In 2013, by law all drug and medical-device companies will be required to report to the federal government how much they spent promoting their products. It’s a long-overdue effort to shine a cleansing light into the murky closets of Big Pharma.
The figures will reflect not only expenses for advertising but fees for doctors who are paid to speak about their wares in what are often described as “educational” seminars.
Until 2009, such pharmaceutical company payments were not disclosed. But the enormous sums came to light under pressure from lawmakers or as a condition for settling federal whistle-blower lawsuits. Some companies have reported the first full year’s payments, and thanks to the stark comparisons of how much they paid, some appear to be tightening their purse strings.
As described in a series of articles by the investigative service Pro Publica, this world of conflicting interests is wide and deep and soon to be accessible to any patient who wants to check up on the professionals who treat them.
In its recent gob-smacking dish, Pro Publica reports that eight pharmaceutical companies, including the nation’s three largest, doled out more than $220 million last year to promotional speakers for their products. Industry leader Pfizer, with drug sales of $26.2 billion last year, spent $34.4 million on speakers, ranking third among the eight companies. Eli Lilly and Co. spent the most on speakers, $61.5 million, and had about half the sales of Pfizer.
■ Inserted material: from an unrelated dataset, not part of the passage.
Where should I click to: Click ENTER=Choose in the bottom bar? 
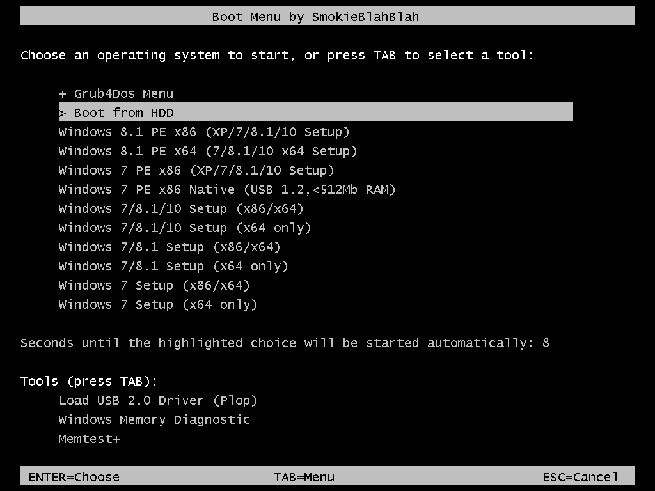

The data about payments to health professionals in 2010 published by Pro Publica also includes information about expenditures for travel, meals and other perks that encourage people to think nice things about the companies that make their lives so comfortable.
Some companies have reduced their doctor-payment budgets since disclosure has become common. Cephalon paid physicians nearly $9.3 million in 2009 for speaking and consulting, and $5 million last year. AstraZeneca cut speaker spending from about $22.8 million in the first half of 2010 to about $9.2 million in the second half.
And, no surprise, some physicians have reduced their shill-for-pills work in the bright light of public disclosure. One pulmonologist was paid at least $88,000 for promotional talks on behalf of GlaxoSmithKline in 2009, but last year she declined the work out of concern that patients would think her advice was tainted.
And that’s the bottom line for patients: Can you trust the advice or treatment of someone who is paid by companies whose products are vying for a role in your care?
Like the hematologist who was paid $49,250 from Cephalon in 2009, and $177,800 (plus $35,500 for travel) in 2010? Is it any wonder that he didn’t return calls from Pro Publica’s reporters?
One pain specialist who spoke and consulted for four companies has earned $522,113 since 2009. In a companion commentary published in the Los Angeles Times, the Pro Publica reporters noted that this anesthesiologist’s slides identified him as the director of pain management at a well-known urban hospital. But that hospital’s spokesman said the physician has never held that title and that his pain clinic is not part of the hospital, even though he does have admitting and treating privileges.
He didn’t return calls either.
Maybe the poster girl for questionable behavior courtesy Big Pharma is Dr. Christiana Goh Bardon, who, as Pro Publica reports, “runs a hedge fund in Boston that bets on the rise and fall of health-care companies. She was paid nearly $308,000 to ‘provide input on our BioTherapeutics business development plan,’ Pfizer spokeswoman Kristen Neese wrote in an email.
“Bardon, who started her hedge fund after her Pfizer contract ended, was required to sign a confidentiality agreement and not allowed to invest in Pfizer or any of the biotech companies that Pfizer was looking at acquiring or partnering with for projects, Neese said.
“Bardon said in a voice-mail message that she does not currently practice as a physician and her work was based on her business acumen.”
From a patient safety point of view, business and medicine do not make a happy marriage. It’s in patients’ best interest to know who and what are influencing their doctors’ decisions. Until 2013 when all companies post their payments for your review, ask your doctor if he or she is being paid by pharmaceutical or device manufacturers. If you’re prescribed a drug, ask if there’s a generic or older version available, and if it has more side effects than a competitor’s drugs.
You can also review your state’s medical licensing board website for disciplinary or criminal issues your physician might have had.